Work item: Nothing but the lines from the one containing "The height and" through the last line of the records below should be written out, each exactly as it stands.

Segment Start: Material shown

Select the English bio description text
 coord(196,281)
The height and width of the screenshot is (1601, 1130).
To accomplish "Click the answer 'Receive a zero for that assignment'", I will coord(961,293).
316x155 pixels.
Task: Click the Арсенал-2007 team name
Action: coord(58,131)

Segment End: Material shown

The completed task:
The height and width of the screenshot is (1601, 1130).
To accomplish "Click the answer 'Receive a zero for that assignment'", I will coord(961,293).
316x155 pixels.
Task: Click the Арсенал-2007 team name
Action: coord(58,131)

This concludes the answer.